Duo italo-américain pour le nouveau diptyque fantasy de Drakoo, avec l’illustratrice romaine Noemi Tedeschi qui, pour sa première bande dessinée, s’associe au scénariste Kurt McClung pour ce premier tome de Scarlet Queen. Le tandem réinvente la fantasy romantique dans un univers où l’amour et l’affection sont des armes redoutables, parfois à double tranchant.

Scarlet Queen Drakoo couverture

© Scarlet Queen – McClung/Tedeschi/Guillé – Drakoo, 2025

Lorsque la légitimité et la magie d’une souveraine dépend des liens, affectifs et amoureux, de son peuple et de ses proches, il devient assez aisé de démanteler d’éventuels complots. Puisque la reine ressent les sentiments de ses sujets envers elle, les traîtres sont faciles à identifier. Pourtant, la reine Lizaru, puissante et aimée de tous, ne parvient pas à déterminer la source du danger qui la guette, elle et les siens. Manigances, jeux de dupes et manipulations politiques font partie du quotidien de la souveraine qui peut compter sur l’affection sans borne de ses gardes, notamment le redoutable et fidèle Oswell que Lizaru charge d’enquêter, en secret, sur les assassins qui sont parvenu à pénétrer la capitale du monde de Calice, avec l’aide indéniable d’un ou plusieurs traîtres…

Scarlet Queen Drakoo planche 13

© Scarlet Queen – McClung/Tedeschi/Guillé – Drakoo, 2025

Je t’aime, moi non plus

S’inscrivant dans le style « romantasy », très populaire ces derniers temps en littérature « young adult », le premier tome de Scarlet Queen parvient rapidement à se détourner des poncifs du genre. Point d’histoire d’amour dangereuse aux amants torturés, ici, le romantisme sert à la fois de source de pouvoir mais aussi d’arme à double tranchant. Si l’amour de son peuple donne à Lizaru une grande puissance qu’elle peut, notamment, transmettre à son armée lors de batailles. Une reine n’est rien sans l’affection de ses sujets et Lizaru est tellement aimée qu’elle en est devenue la souveraine la plus puissante de l’histoire de Calice. Kurt McClung dépeint alors une protagoniste des plus intéressantes, à la fois aimante et aimée, reconnaissante et sans pitié, manipulatrice et altruiste.
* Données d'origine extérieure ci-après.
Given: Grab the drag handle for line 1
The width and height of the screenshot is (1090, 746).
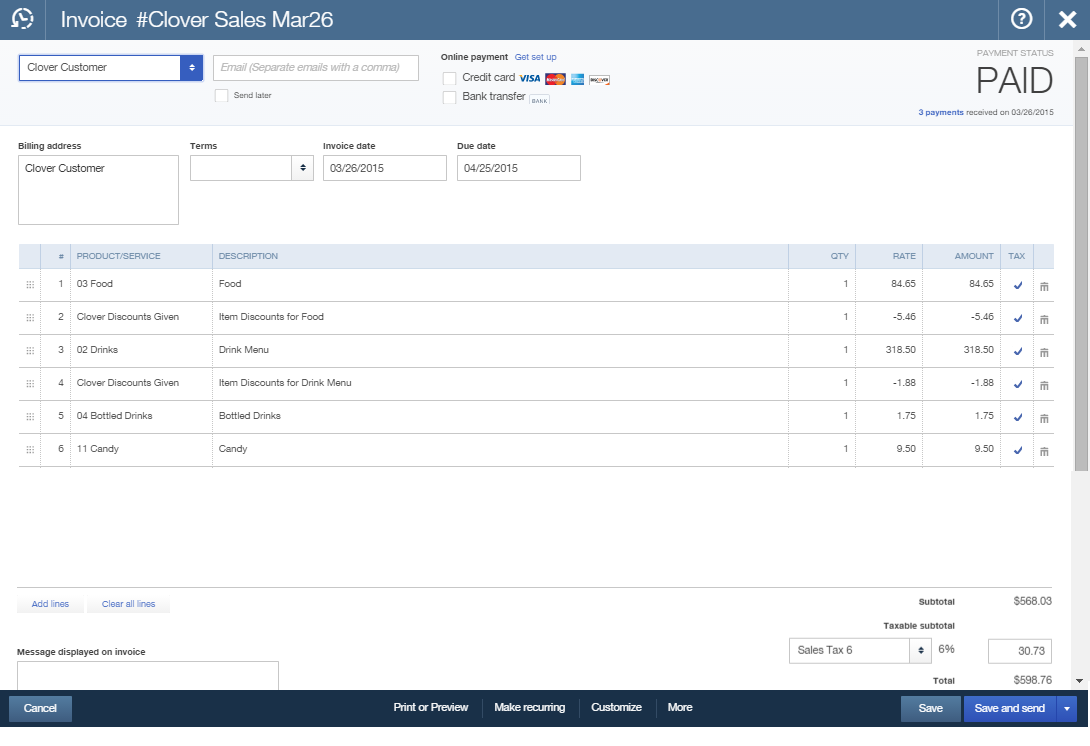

Scarlet Queen Drakoo planche 14

© Scarlet Queen – McClung/Tedeschi/Guillé – Drakoo, 2025

Si le concept du « don de dévotion » peut paraître pour le moment assez abstrait, faute de réelle explication, il pourrait se révéler au centre de l’intrigue lors du prochain, et dernier, tome. Cette transmission de magie, qui semble donner, entre autres, un pouvoir de guérison, mais serait également susceptible de se retourner contre la reine si la mauvaise personne en bénéficie. Le lecteur a alors tout le loisir de parcourir la galerie de personnages afin de déterminer les éventuels suspects. Manoeuvre isolée ou complot ? L’intrigue multiplie les pistes et chaque protagoniste se révèle moins lisse qu’il ne le laisse paraître. Si le scénario est très classique dans ses enjeux, Kurt McClung parvient à tordre suffisamment son récit pour en faire une introduction relativement convaincante à défaut de réellement captivante.
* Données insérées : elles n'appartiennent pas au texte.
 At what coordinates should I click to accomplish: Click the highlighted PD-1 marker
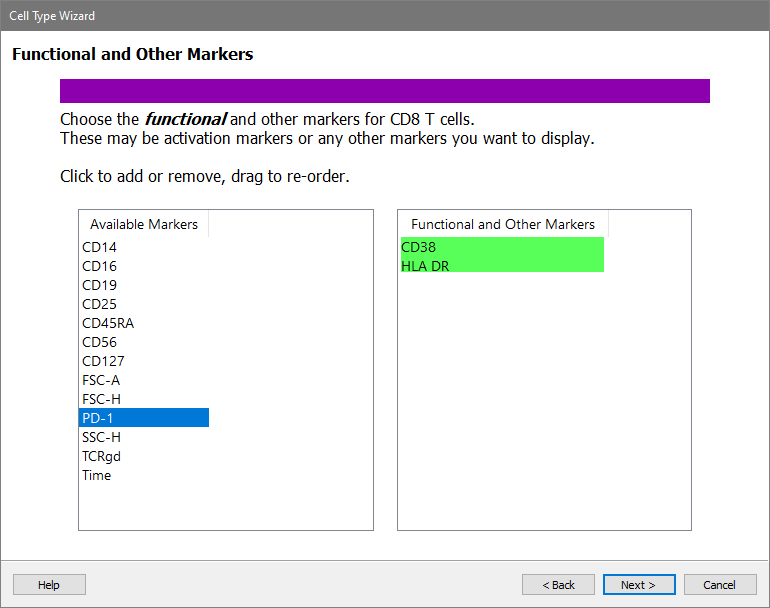(143, 418)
Scarlet Queen Drakoo planche 45

© Scarlet Queen – McClung/Tedeschi/Guillé – Drakoo, 2025

C’est bien beau, mais…

Si ce premier tome ne parvient pas à être une franche réussite, il le doit à deux aspects primordiaux : l’attachement aux personnages et le dessin. Si Lizaru est une protagoniste très réussie, son entourage peine à passionner et susciter l’empathie. Certes, Kurt McClung ne rend pas les seconds rôles trop manichéens mais ils manquent clairement de substance. C’est sans doute dû au parti pris de présenter une large galerie de potentiels suspects, ne laissant que peu de place pour construire chacun. En résulte un gros risque de manque d’implication, voir même d’intérêt, envers des acteurs d’une intrigue aux enjeux qui auraient pu devenir palpitants. Impossible, en effet, de s’émouvoir de la menace qui pèse sur les enfants de Lizaru. Oswell en est également une parfaite illustration, le garde faisant office de « héros », mais qui n’est jamais à la hauteur de son statut, n’étant jamais réellement crédible ni charismatique.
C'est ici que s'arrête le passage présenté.